Adobe is sitting on stacks of cash. As is routine with tech companies, cash fat firms buy other outfits during recessions when acquisition prices are normally lower. Omniture was not suffering, so Adobe’s $1.8B buy may be the right price to pay for this strategic move. I asked my acquaintances in both Adobe and Omniture about this … and they wisely said nothing, forwarding me links to official press releases.
I obviously need sneakier friends.
The stock market didn’t think it was a good short-term move. Despite beating the street’s estimates on quarterly earnings, Adobe shares dropped more than 6% on the announcement. Perhaps short-term selling of Adobe stock is warranted because their software sales revenues continue to suffer during the recession. But in the long term Omniture’s less volatile SaaS revenue streams will compliment and amplify Adobe’s Wall Street value.
This is a marriage that should have happened long ago. The enterprise value of analytics is undeniable. It is also an integration nightmare, with many sloppy and incompatible ways of extracting traffic data and many forms of user interaction that are not (yet) measurable at all. Merging the lead source of web creativity with serious business analytic capabilities will soon enough offer a seamless and automatic integration of the two.
Automatic is the key word.
Adobe tools will soon make web analytics a de facto reality. Web engineers and content creators will invisibly have analytics hooks embedded in their work. When management decides to track web activity, all things being equal, they will buy analytic services from Adobeture because (duh) it is already enabled. Adobe is in effect turning every Dreamweaver, Creative Suite and Flash animator into an Omniture sales person.
The other strategic issue that the media missed is microanalytics. Omniture has always been impatient with the state of analytics, venturing from web into mobile and into very tiny parts of the web experience. This is where Adobe will leverage Omniture in a way Omniture could not risk doing it alone. Adobe will be able to generate analytics tags within all Adobe web elements. AJAX calls, Flash files, Cold Fusion back-ends, PDF files. The richness and lower level of detail that will soon be available to marketers will provide very precise insights into web behavior.
This has interesting implications for the market. First, Adobe has by and large been the favored environment for creatively minded web workers and for many enterprises. Integrating Omniture doubles there strength therein. People will have to argue against management to not adopt Adobe for maintaining their web presence.
In turn this means few enterprises will opt for another analytics vendor. This puts great pressure on the few remaining players. Google will own the bottom of the analytics market and Adobe will own the top. WebTrends may get squeezed out completely.
Most important though is how in the long run this will affect marketing. Real-time analytics combined with authoring and host-side tools will allow for instantly aggregating and simultaneously individualizing visitor activity.

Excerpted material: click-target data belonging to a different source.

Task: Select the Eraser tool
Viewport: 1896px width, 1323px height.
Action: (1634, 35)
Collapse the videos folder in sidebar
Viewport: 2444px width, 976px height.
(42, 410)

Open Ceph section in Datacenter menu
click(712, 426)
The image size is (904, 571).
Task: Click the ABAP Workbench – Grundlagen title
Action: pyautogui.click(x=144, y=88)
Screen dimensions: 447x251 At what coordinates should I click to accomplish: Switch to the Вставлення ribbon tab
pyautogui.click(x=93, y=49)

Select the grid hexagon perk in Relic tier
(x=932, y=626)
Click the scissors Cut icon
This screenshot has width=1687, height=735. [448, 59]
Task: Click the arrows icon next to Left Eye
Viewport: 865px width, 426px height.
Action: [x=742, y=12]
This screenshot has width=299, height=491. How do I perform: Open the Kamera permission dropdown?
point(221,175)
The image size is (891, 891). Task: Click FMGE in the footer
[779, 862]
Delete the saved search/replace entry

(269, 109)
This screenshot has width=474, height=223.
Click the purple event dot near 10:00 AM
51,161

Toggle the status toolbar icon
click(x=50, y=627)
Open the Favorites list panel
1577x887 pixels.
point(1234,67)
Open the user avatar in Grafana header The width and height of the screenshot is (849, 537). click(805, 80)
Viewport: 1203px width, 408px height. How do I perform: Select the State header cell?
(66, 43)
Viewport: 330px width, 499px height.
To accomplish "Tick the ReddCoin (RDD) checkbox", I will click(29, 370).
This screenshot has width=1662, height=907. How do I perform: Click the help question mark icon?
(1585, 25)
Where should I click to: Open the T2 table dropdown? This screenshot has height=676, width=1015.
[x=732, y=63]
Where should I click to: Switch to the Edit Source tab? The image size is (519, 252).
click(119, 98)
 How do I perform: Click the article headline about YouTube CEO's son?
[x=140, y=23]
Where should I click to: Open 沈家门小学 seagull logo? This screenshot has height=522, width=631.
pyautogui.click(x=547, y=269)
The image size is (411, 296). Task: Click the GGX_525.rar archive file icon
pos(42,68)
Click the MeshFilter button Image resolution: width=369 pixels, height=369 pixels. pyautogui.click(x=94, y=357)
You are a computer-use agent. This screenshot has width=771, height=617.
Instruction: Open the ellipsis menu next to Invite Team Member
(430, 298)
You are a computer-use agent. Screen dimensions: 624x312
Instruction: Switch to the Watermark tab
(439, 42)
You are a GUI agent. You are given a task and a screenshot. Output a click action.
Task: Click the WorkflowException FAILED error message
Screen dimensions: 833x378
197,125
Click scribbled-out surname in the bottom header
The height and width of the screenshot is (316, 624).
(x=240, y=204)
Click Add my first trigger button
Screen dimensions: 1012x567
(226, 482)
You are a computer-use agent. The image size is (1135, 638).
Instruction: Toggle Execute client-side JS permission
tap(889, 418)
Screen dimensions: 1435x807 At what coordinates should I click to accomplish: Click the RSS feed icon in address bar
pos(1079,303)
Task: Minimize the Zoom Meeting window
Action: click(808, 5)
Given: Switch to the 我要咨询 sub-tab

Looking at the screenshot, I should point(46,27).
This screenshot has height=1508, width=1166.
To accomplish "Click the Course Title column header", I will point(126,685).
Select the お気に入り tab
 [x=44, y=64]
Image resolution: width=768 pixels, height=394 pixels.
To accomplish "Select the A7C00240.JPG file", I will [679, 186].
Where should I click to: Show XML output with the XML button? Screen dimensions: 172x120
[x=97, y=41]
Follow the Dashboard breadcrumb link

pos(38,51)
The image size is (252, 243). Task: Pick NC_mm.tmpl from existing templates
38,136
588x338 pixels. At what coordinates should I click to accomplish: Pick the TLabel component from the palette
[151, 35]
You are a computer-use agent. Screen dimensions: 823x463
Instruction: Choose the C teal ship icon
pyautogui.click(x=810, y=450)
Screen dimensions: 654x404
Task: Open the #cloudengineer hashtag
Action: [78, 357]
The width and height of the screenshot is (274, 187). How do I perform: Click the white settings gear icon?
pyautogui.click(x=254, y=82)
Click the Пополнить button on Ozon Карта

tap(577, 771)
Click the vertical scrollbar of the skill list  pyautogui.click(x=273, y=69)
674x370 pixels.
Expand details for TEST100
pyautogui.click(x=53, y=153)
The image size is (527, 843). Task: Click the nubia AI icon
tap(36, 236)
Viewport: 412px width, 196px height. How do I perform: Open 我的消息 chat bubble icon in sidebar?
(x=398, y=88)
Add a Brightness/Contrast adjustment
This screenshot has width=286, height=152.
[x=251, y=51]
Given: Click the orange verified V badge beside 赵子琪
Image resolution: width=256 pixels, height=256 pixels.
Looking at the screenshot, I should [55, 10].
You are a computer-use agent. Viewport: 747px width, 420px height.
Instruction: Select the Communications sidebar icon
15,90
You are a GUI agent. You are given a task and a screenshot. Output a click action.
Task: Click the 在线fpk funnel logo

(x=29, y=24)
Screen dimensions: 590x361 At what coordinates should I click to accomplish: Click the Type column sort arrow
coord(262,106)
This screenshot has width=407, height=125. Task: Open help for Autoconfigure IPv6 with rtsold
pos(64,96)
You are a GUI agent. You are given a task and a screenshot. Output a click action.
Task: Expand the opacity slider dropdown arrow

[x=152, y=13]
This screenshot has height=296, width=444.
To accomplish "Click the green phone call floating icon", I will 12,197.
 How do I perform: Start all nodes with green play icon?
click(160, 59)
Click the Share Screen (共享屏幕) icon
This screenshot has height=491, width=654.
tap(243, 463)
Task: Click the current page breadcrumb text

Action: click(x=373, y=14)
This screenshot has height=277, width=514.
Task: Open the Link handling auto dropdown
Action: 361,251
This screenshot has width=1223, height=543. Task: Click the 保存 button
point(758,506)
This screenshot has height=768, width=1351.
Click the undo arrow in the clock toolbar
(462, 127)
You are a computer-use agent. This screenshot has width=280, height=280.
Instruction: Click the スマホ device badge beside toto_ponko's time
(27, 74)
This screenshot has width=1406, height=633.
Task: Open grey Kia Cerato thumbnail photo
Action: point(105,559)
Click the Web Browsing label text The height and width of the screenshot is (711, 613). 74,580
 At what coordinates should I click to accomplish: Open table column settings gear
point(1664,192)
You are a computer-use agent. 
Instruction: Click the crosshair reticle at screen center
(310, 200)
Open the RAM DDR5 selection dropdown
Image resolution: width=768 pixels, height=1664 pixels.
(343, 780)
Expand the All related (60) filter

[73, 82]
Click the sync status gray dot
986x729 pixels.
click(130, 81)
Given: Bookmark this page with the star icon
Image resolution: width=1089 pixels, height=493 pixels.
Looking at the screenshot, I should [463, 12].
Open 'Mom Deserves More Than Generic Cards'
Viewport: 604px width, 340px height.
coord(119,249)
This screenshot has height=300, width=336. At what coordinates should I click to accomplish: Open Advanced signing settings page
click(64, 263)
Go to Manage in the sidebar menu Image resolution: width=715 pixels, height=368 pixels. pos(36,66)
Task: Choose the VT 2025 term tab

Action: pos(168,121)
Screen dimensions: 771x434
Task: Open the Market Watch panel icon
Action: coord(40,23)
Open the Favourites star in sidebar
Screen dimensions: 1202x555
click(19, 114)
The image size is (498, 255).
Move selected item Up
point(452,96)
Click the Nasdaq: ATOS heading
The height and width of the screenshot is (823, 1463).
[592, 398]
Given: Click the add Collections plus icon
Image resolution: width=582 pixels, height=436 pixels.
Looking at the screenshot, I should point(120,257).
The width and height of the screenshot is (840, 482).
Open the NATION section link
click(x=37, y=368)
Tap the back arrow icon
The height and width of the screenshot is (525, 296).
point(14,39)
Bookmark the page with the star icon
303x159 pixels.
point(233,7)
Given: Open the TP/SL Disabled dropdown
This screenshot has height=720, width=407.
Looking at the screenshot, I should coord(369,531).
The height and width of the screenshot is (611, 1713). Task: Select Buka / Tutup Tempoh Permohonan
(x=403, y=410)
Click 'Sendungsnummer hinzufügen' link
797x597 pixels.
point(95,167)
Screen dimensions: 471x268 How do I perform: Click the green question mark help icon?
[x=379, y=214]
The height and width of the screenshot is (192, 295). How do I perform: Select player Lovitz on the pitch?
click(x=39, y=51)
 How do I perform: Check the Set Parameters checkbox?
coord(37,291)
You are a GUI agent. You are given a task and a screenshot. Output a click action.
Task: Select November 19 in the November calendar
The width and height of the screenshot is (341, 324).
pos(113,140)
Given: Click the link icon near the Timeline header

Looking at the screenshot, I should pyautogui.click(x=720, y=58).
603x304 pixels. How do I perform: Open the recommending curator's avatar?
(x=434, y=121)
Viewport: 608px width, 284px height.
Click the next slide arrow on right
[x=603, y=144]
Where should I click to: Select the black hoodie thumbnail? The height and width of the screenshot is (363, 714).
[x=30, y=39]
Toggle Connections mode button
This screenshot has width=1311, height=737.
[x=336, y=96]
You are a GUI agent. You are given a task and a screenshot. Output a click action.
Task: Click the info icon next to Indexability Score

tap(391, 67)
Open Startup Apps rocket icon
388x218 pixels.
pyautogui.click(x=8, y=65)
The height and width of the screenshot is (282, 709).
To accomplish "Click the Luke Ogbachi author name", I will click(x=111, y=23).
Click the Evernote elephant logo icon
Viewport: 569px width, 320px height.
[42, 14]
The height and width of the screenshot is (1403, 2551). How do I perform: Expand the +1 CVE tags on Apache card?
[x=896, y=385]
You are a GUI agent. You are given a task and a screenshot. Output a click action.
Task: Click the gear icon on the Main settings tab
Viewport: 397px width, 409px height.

Hypothesize for a moment that you can tell not only what web page a visitor viewed, but what Flash movie he watched, which part he rewound to, if he stopped watching before the call to action, and what lines in a PDF he copied to his clip board. This level of precision, especially if tied to real-time server-side functions, gives marketers more control over the user experience and better ability to guide them to a specific action.
I’ll wait for Adobe sock to settle, then I’m adding a few shares to my long-view portfolio.